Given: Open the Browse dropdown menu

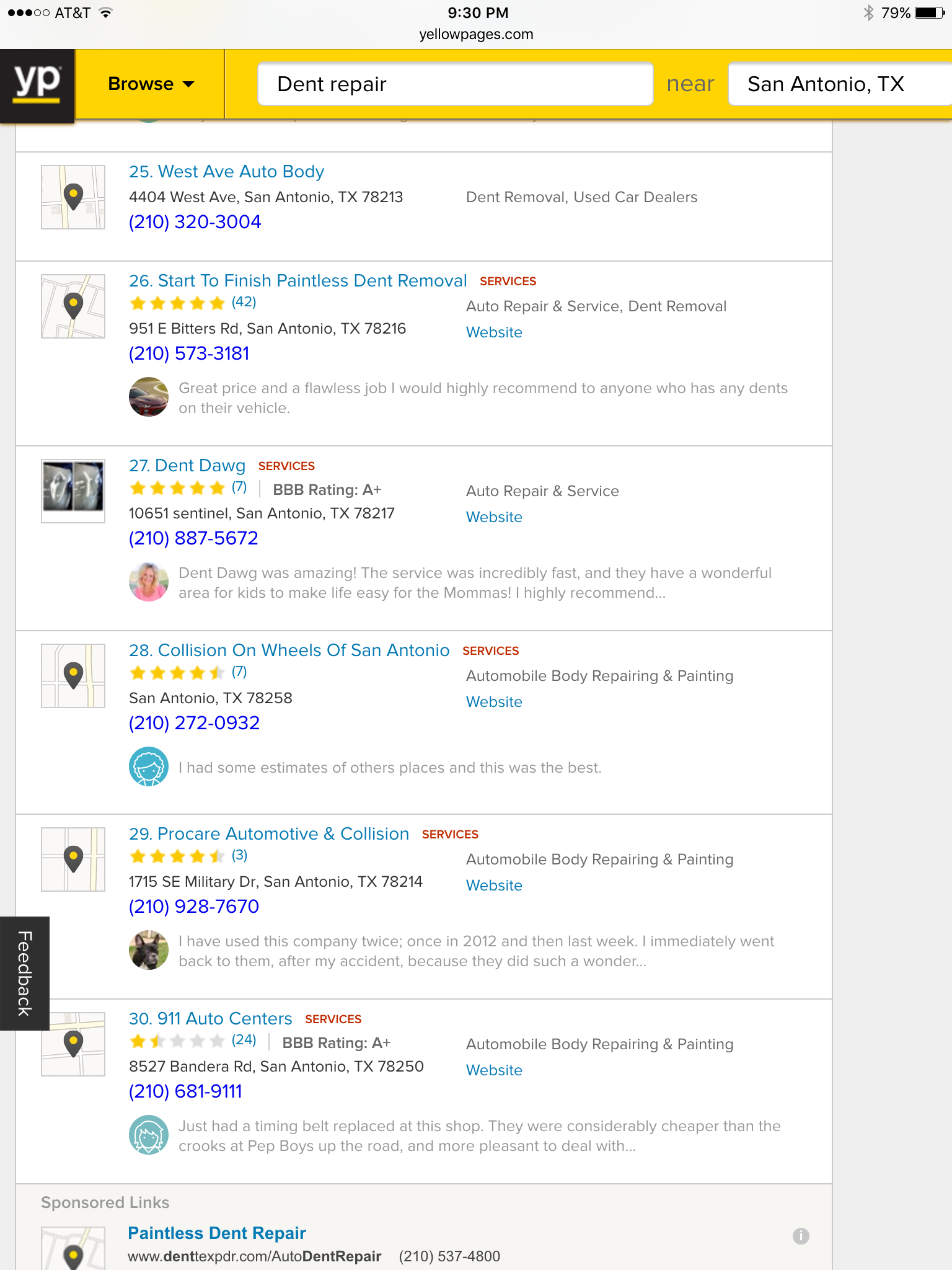Looking at the screenshot, I should pos(151,84).
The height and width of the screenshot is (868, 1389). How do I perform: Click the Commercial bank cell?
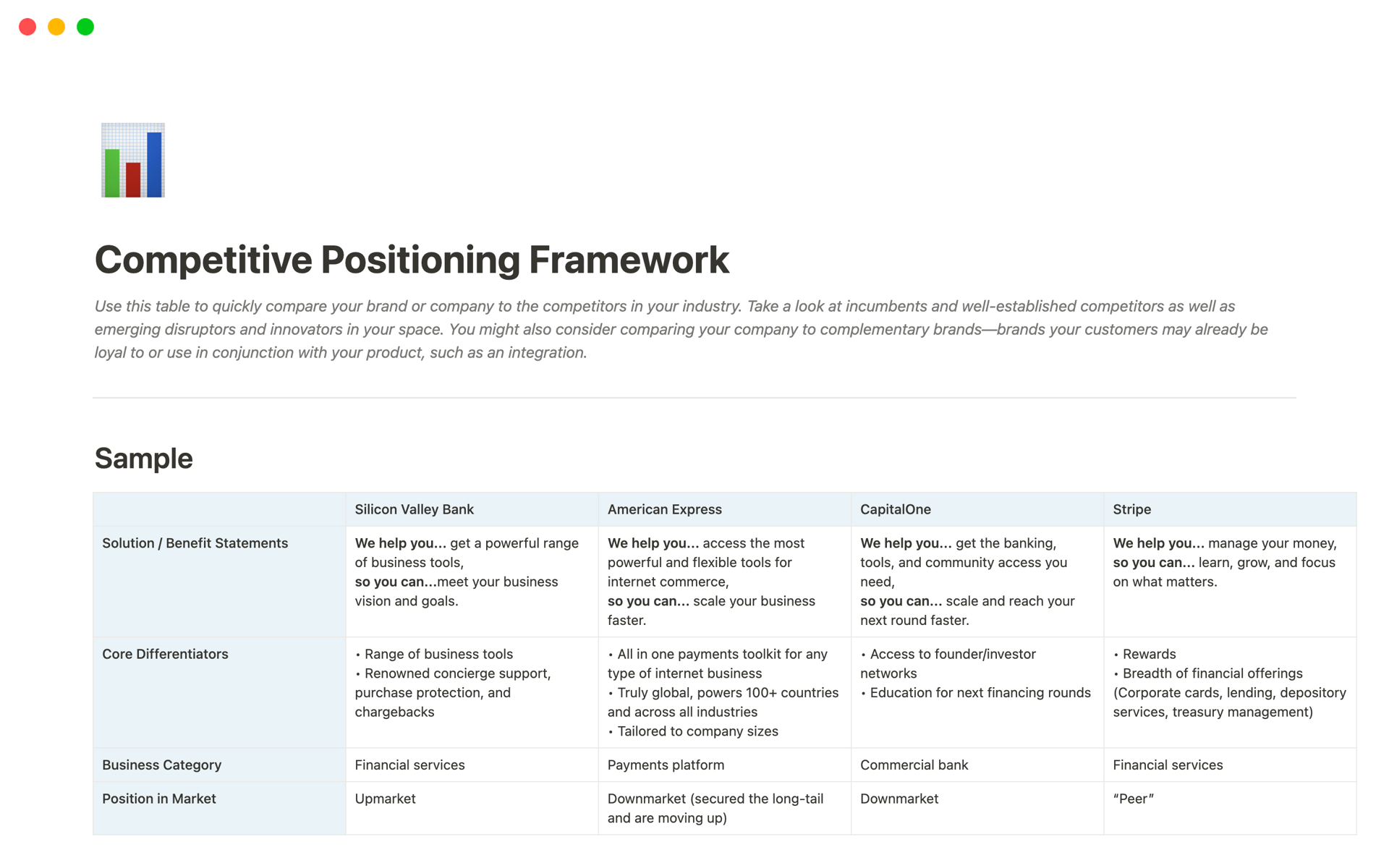(x=914, y=765)
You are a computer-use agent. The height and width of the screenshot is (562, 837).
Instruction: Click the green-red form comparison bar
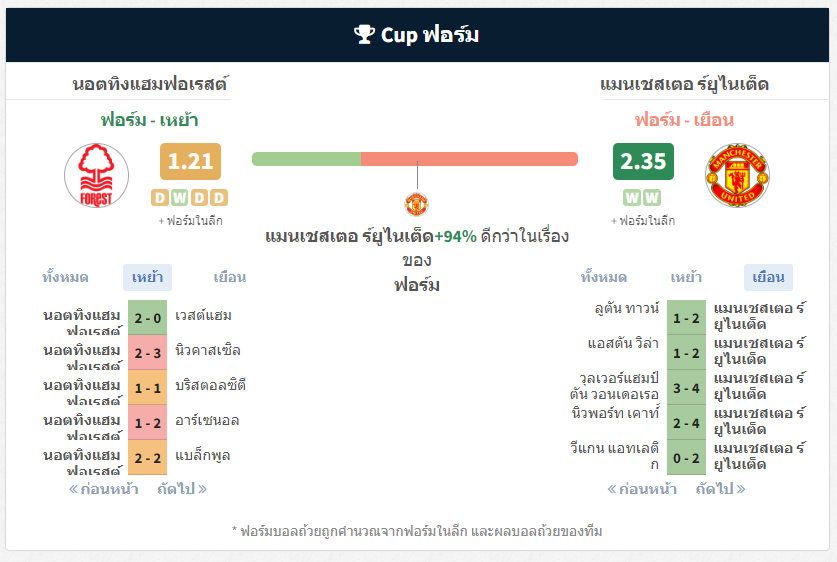pyautogui.click(x=415, y=159)
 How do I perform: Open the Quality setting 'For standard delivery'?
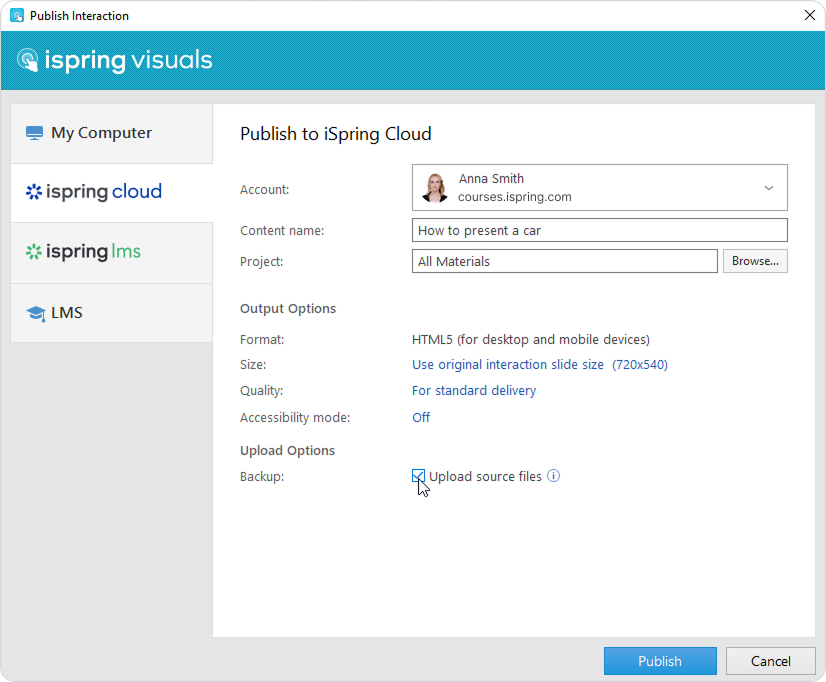474,391
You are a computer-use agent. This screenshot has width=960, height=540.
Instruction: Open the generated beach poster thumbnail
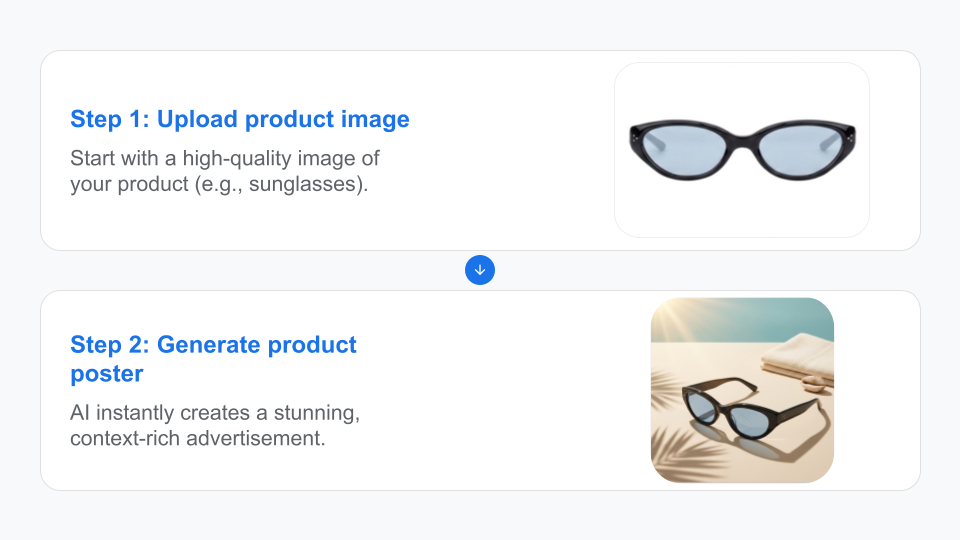[x=742, y=390]
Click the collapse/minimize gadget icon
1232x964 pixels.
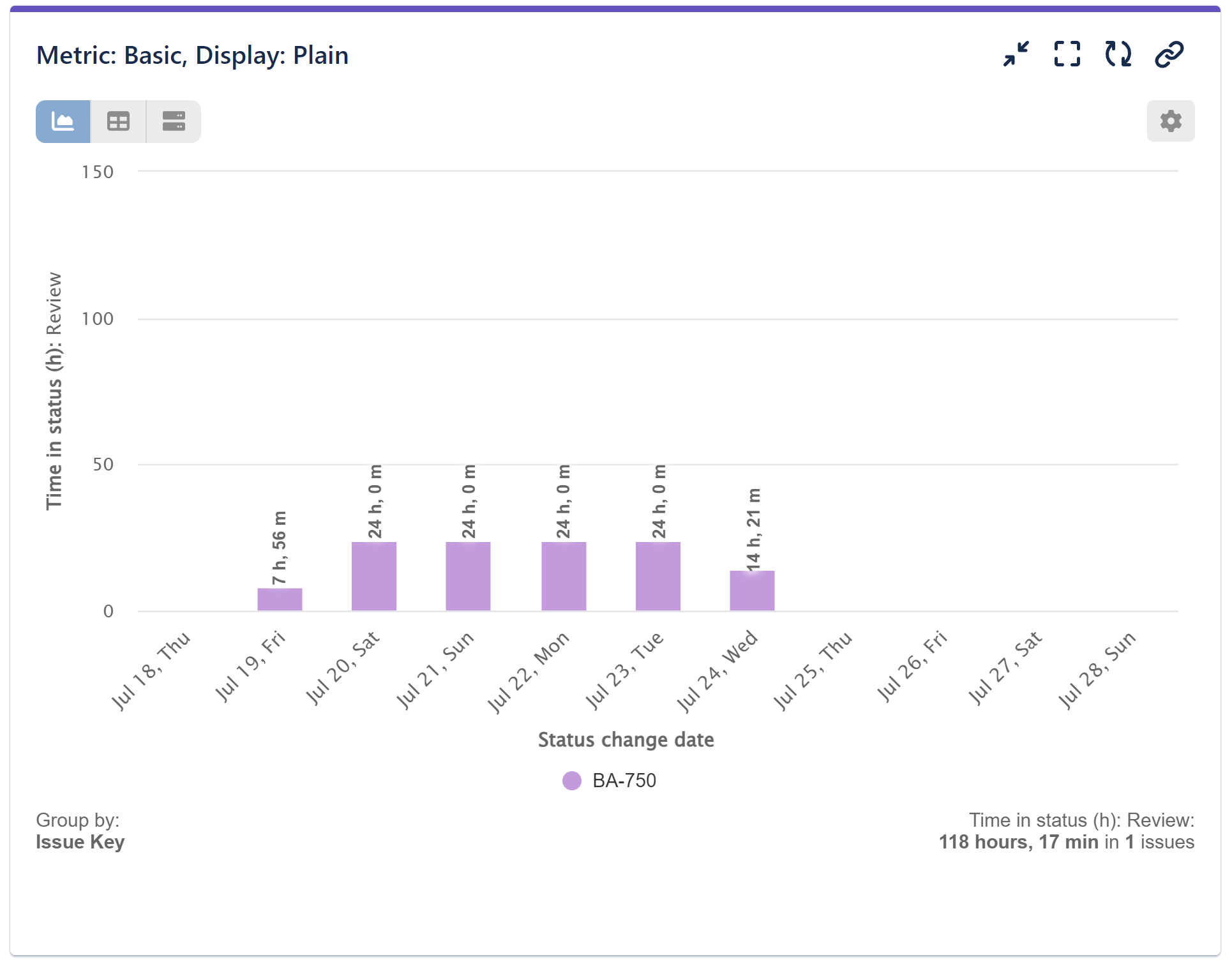1016,54
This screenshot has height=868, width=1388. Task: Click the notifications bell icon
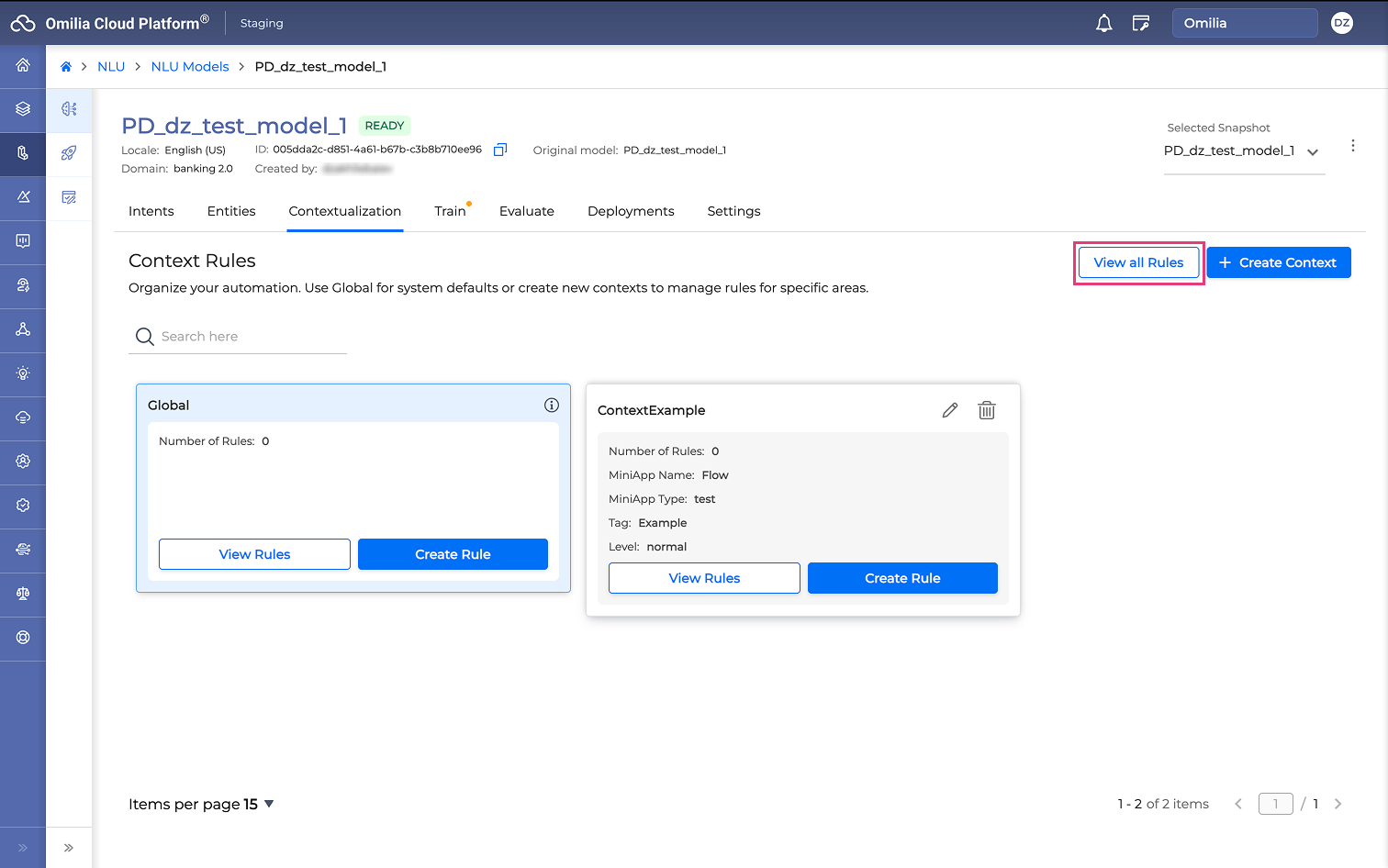point(1103,23)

**********

Lay out the lines above as a Markdown table with the columns "Row" and "Line", numbering each row and leaving out the blank lines. Omit the pictures from the table.

Task answer:
| Row | Line |
|---|---|
| 1 | Given: Open the Browse dropdown menu |
| 2 | Looking at the screenshot, I should pos(151,84). |
| 3 | The height and width of the screenshot is (868, 1389). How do I perform: Click the Commercial bank cell? |
| 4 | (x=914, y=765) |
| 5 | You are a computer-use agent. The height and width of the screenshot is (562, 837). |
| 6 | Instruction: Click the green-red form comparison bar |
| 7 | pyautogui.click(x=415, y=159) |
| 8 |  How do I perform: Open the Quality setting 'For standard delivery'? |
| 9 | 474,391 |
| 10 | You are a computer-use agent. This screenshot has width=960, height=540. |
| 11 | Instruction: Open the generated beach poster thumbnail |
| 12 | [x=742, y=390] |
| 13 | Click the collapse/minimize gadget icon |
| 14 | 1232x964 pixels. |
| 15 | 1016,54 |
| 16 | This screenshot has height=868, width=1388. Task: Click the notifications bell icon |
| 17 | point(1103,23) |